CIPA’s advocacy this year has focused on precisely the issues now surfacing in the Problem Solvers Caucus letter. The association has pushed lawmakers and regulators to recognize that California’s fuel system is not infinitely elastic. Once refining capacity is lost, it is extraordinarily difficult to replace. Once in-state production is forced into decline through regulatory overreach and permitting paralysis, the state becomes more dependent on imported crude and imported finished products. And once California isolates itself with boutique fuel specifications and shrinking infrastructure, every foreign disruption lands harder here than almost anywhere else in the country.


That is why CIPA has spent this year pressing a straightforward message: California needs a serious supply-side strategy, not just a collection of political slogans. CIPA has urged policymakers to confront the consequences of refinery closures, delayed permits, unstable regulatory signals, and policies that increase the cost of producing the very crude oil California refineries still need. The association has also advanced a California-specific federal framework focused on keeping refineries operating, restoring infrastructure, expanding in-state production opportunities, and removing barriers that uniquely punish California producers.


The letter from the Problem Solvers Caucus shows that concern is no longer confined to industry. Lawmakers themselves are now asking whether the state has an emergency plan, whether fuel specifications can be loosened during shortages, whether E15 can be deployed more quickly, whether refinery permitting reform is on the table, and how many days of gasoline, diesel, and jet fuel supply California actually has on hand. Those are not abstract policy musings. Those are the questions grown-ups ask when they suspect the cupboard is getting bare.


Assembly Member Anamarie Ávila Farías deserves particular credit here, both for signing onto this fuel-supply letter and for her direct work this year with CIPA as author of AB 2716. Her willingness to engage on the practical consequences of state policy has mattered. At a time when too many lawmakers prefer to posture about the oil industry while ignoring the operational and economic realities of California’s fuel system, Ávila Farías has shown a readiness to deal with facts as they are, not as activists wish them to be.

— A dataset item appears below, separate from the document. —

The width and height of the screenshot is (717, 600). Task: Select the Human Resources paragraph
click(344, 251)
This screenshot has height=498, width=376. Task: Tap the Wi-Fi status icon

Her work on AB 2716 reflects the same principle that underlies this letter: policy should not make a bad problem worse.


That matters because California does not have the luxury of endless self-inflicted mistakes. The state still consumes enormous volumes of transportation fuel. It still relies on refineries that need stable policy and feedstock. It still depends on producers, workers, pipelines, terminals, and marine logistics to keep the system functioning. And it still has military installations, goods movement corridors, farms, businesses, and families that cannot run on press releases.


The Problem Solvers Caucus letter is useful not only because of the questions it asks, but because of what it implicitly admits: California’s fuel policy has entered dangerous territory. The state cannot regulate, litigate, and moralize its way to fuel security. It cannot declare war on production and then act surprised when supply becomes tighter, prices become more volatile, and imports become more important. It cannot shutter capacity in slow motion and call that resilience.


CIPA welcomes the caucus’s call for answers and encourages the CEC to respond promptly, fully, and honestly. More importantly, the state must stop dodging the larger issue. California needs a transportation fuels strategy grounded in reliability, affordability, infrastructure retention, permitting reform, and continued in-state production, not fantasy. The warning bells are ringing. The only question is whether Sacramento intends to hear them before Californians are left paying even more for the consequences of political vanity masquerading as energy policy.